Sauver le soldat dinar tunisien ?
Lorsque les Britanniques avaient voté pour quitter l’Union européenne en juin 2016, la livre affichait, le lendemain du vote, une baisse de 10 à 15% contre les principales monnaies internationales. Cette anticipation spéculative, qui anticipait les difficultés économiques que le Royaume-Uni pourrait rencontrer en cas de Brexit, se confirma dans la durée, puisque plus d’un an après, la parité GBP EURO s’est stabilisée autour de 1.12, alors qu’elle était de 1.30 la veille du vote, soit une baisse de 16%. La Bourse de Londres, par contre, nous racontait une tout autre histoire. En décembre de la même année, l’indice boursier FTSE 100 clôtura 12% en hausse par rapport à son niveau avant le vote. Plus d’un an après, le même indice enregistre une progression de 25%, ce qui compense largement la dévalorisation de la monnaie et offre un rendement très confortable. Les chiffres de croissance britanniques ne sont pas non plus à plaindre et l’inflation reste à 3% pour un pays qui aurait dû voir une bonne partie de ses importations s’apprécier de 16%.
Ce dynamisme boursier et économique est-il paradoxal avec une monnaie qui chute et un horizon économique plutôt nuageux ? En réalité, c’est probablement le meilleur exemple d’une boucle de rétroaction vertueuse que les économies ouvertes et élastiques peuvent produire. Les marchés de change et de capitaux étant totalement ouverts, il est impensable pour les opérateurs économiques de demander de l’aide à la Banque d’Angleterre, s‘agissant de la chute de la livre.
La Banque centrale se devait par contre de revoir sa politique monétaire, en vue de nouveaux évènements. Alors que le cycle monétaire accommodant s’approchait de sa fin en 2016 et que les taux courts étaient plutôt sur une tendance haussière, une baisse des taux courts s’imposait afin de maintenir cette politique monétaire accommodante, pour une croissance qui était maintenant menacée. En plus des taux courts, la Banque centrale devait porter une attention particulière aux taux longs, qui déterminent le coût de financement du gouvernement à long terme. L’équilibre était maintenu grâce à la structure de ce marché qui fait intervenir principalement l’épargne domestique, puisque les fonds de pension britanniques sont de loin les plus gros acheteurs des Gilts (Bons de trésor britanniques). Toutes les mesures prises par la Banque centrale à l’époque ne faisaient qu’enfoncer la monnaie, car elles en diminuaient le rendement à terme ou l’intérêt. Ce qui s’est passé ensuite a démontré l’élasticité de la machine économique et sa résilience. Pour les entreprises exportatrices (une grande partie de l’indice FTSE), c’est une vraie aubaine qui se présente. D’un côté, le maintien d’un financement bon marché, et de l’autre, une monnaie dévaluée qui permettra un gain par rapport aux coûts qui, eux, sont maintenus en livre, surtout qu’il s’agit souvent d’entreprises et marques à forte valeur ajoutée qui font les prix sur leurs marchés.

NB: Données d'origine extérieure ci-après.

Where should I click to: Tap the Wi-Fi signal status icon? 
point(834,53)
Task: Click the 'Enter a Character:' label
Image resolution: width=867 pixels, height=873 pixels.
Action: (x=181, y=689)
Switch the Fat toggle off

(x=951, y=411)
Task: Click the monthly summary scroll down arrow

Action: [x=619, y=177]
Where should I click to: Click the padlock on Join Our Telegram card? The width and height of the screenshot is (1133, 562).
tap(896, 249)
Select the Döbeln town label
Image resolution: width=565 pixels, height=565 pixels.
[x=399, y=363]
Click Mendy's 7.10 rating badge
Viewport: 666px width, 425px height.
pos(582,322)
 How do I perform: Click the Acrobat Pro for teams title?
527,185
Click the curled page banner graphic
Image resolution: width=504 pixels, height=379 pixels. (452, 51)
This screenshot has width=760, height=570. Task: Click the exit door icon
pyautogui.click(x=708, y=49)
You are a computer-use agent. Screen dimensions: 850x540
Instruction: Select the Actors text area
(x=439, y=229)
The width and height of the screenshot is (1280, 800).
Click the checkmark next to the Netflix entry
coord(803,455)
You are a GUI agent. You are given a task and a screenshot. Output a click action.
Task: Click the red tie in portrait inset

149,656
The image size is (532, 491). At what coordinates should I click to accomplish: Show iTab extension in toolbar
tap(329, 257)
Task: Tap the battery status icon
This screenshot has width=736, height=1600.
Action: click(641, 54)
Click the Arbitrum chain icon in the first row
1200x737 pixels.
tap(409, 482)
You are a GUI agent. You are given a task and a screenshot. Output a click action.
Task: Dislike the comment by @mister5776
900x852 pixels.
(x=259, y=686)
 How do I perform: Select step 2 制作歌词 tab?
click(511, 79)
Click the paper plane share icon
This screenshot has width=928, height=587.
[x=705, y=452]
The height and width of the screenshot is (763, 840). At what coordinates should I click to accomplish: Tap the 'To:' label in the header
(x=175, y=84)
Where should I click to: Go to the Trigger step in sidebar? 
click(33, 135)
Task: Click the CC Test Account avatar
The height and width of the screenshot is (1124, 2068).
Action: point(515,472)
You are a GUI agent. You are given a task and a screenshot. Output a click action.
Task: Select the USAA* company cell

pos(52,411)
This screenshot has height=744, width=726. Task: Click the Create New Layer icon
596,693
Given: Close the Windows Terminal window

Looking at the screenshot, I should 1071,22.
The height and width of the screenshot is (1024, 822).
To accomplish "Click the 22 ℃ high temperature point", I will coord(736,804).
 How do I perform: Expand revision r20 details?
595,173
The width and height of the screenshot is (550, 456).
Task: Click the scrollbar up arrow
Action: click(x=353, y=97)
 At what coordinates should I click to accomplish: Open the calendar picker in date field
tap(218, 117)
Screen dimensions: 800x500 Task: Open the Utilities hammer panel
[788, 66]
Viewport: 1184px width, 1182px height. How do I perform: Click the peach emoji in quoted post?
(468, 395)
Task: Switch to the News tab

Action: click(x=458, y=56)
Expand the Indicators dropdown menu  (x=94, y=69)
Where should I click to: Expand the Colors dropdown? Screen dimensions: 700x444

Du côté de l’importation, le choc était amorti car le pays est complètement intégré dans la chaine logistique européenne. Malgré une forte connotation de pays de service, le RoyaumeUni garde une base industrielle non négligeable avec, à titre d’exemple, plus de 1,7 million de voitures produites par an, dont une bonne partie est vendue dans l’Union européenne. Cette forte intégration, combinée à l’importance du marché domestique, a fait que la baisse de la livre a entrainé une baisse des prix (en monnaie étrangère) et surtout des marges de production et d’intermédiation.
En Tunisie, on vit les dévaluations d’une manière plus émotionnelle et dramatique. La valeur de la monnaie est souvent, et faussement à mon avis, associée à la santé de notre économie et à la richesse du pays. L’an 2017 aurait été une année horrible pour le dinar tunisien ; il enregistre une baisse de 20% par rapport à l’euro, sa monnaie d’ancrage. Une bonne partie de la baisse s’est produite d’une manière subite et accélérée durant l’été, avec une demande pour le dinar qui a soudain disparu. Les autorités monétaires ont été critiquées pour la baisse du dinar et l’incapacité de « le défendre ».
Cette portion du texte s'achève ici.